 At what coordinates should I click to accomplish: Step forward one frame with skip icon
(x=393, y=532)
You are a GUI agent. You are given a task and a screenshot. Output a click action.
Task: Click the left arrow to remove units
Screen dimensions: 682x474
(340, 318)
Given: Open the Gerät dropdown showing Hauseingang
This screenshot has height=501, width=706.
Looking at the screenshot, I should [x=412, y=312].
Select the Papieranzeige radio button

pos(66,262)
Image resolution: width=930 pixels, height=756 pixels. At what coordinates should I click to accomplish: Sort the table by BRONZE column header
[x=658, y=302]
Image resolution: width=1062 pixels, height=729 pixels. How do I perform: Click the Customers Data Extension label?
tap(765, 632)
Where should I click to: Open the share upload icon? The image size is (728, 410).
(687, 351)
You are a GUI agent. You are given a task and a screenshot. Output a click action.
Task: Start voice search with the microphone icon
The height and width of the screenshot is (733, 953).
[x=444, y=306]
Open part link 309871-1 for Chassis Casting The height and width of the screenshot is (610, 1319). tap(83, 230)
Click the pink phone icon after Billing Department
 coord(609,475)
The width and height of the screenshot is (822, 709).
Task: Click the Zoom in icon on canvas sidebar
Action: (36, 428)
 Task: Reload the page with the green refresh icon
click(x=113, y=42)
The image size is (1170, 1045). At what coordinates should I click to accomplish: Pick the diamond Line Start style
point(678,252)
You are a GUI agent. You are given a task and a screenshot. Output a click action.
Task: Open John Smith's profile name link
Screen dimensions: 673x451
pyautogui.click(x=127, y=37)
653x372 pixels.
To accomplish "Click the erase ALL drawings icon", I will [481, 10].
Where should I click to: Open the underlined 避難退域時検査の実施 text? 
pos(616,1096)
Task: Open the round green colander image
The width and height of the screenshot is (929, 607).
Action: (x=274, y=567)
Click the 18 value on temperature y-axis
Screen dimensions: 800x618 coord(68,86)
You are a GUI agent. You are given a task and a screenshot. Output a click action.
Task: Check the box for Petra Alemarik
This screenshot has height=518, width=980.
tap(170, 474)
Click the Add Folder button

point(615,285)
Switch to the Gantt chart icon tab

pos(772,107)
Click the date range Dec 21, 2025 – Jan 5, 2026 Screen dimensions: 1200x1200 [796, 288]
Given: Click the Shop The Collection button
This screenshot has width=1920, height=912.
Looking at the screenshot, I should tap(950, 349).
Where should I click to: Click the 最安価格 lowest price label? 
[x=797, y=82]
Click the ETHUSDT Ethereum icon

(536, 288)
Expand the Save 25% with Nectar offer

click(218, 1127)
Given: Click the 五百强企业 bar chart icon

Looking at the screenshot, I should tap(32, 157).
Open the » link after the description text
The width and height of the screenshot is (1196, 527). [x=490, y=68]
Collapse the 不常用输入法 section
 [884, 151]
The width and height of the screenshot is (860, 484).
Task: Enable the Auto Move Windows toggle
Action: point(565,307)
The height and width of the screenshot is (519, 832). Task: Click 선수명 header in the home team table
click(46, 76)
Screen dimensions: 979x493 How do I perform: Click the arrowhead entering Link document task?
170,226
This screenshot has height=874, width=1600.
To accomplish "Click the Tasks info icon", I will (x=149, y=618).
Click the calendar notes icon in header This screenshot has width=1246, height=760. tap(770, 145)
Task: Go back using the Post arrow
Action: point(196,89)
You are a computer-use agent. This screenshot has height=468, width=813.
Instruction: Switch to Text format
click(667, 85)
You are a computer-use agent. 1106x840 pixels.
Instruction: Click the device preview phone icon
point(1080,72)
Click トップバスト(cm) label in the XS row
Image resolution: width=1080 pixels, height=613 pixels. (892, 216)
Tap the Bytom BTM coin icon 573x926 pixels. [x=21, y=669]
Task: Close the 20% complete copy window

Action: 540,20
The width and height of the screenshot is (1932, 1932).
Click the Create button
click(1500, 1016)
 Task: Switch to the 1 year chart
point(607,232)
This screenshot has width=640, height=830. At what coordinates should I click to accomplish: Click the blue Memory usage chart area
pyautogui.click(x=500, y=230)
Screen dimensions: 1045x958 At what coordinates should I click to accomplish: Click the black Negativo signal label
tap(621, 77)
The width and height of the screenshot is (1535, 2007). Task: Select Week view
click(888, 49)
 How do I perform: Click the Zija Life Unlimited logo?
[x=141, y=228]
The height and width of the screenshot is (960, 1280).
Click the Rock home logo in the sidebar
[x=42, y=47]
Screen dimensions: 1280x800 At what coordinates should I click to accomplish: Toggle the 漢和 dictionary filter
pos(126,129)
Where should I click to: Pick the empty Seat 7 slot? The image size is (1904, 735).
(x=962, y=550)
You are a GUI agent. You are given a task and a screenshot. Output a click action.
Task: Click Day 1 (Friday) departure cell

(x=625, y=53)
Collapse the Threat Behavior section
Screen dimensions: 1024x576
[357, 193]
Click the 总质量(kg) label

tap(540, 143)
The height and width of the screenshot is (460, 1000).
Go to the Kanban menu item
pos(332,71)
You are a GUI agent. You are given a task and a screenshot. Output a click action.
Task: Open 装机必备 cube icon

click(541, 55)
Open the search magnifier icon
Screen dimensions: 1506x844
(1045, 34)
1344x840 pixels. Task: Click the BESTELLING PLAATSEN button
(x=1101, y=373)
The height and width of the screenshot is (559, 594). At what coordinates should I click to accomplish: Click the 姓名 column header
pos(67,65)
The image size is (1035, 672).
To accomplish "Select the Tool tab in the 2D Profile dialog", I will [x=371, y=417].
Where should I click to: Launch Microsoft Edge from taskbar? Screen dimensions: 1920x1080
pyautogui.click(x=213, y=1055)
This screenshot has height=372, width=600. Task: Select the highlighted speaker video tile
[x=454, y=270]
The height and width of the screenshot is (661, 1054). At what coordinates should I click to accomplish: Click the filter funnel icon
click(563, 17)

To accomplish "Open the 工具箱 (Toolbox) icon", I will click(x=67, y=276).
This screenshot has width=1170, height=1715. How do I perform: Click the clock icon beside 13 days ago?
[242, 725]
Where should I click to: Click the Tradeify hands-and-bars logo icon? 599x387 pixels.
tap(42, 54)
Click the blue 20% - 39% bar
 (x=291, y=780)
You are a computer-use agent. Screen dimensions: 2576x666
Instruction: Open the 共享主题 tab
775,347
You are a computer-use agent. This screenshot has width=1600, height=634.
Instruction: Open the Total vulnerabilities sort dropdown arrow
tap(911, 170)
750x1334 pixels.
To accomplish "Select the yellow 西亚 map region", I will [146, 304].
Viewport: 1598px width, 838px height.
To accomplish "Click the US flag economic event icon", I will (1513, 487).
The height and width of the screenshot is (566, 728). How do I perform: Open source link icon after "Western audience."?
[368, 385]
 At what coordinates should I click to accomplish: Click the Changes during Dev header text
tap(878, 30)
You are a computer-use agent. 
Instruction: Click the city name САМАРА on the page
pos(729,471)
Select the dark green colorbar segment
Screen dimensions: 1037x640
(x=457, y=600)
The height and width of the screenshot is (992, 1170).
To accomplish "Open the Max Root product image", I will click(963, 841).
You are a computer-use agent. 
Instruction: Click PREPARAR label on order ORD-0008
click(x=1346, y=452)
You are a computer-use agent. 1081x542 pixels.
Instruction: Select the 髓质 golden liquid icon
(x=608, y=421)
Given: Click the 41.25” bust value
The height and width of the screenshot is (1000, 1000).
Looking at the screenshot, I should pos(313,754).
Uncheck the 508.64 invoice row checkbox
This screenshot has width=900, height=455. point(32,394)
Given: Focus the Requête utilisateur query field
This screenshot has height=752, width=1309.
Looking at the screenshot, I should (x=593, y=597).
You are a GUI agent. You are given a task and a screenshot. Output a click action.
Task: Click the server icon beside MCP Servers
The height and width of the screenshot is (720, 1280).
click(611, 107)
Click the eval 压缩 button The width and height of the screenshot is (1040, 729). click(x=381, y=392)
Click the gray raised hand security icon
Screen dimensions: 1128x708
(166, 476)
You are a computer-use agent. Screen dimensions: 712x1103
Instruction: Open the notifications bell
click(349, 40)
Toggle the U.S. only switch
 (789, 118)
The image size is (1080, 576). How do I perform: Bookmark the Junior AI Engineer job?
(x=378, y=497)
......
TASK ITEM -
Output only an exact transcription of the lines above from the one with "Task: Open John Smith's profile name link" up to and including the one with "Task: Open the round green colander image".

ANSWER FOR THIS EXERCISE -
Task: Open John Smith's profile name link
Screen dimensions: 673x451
pyautogui.click(x=127, y=37)
653x372 pixels.
To accomplish "Click the erase ALL drawings icon", I will [481, 10].
Where should I click to: Open the underlined 避難退域時検査の実施 text? 
pos(616,1096)
Task: Open the round green colander image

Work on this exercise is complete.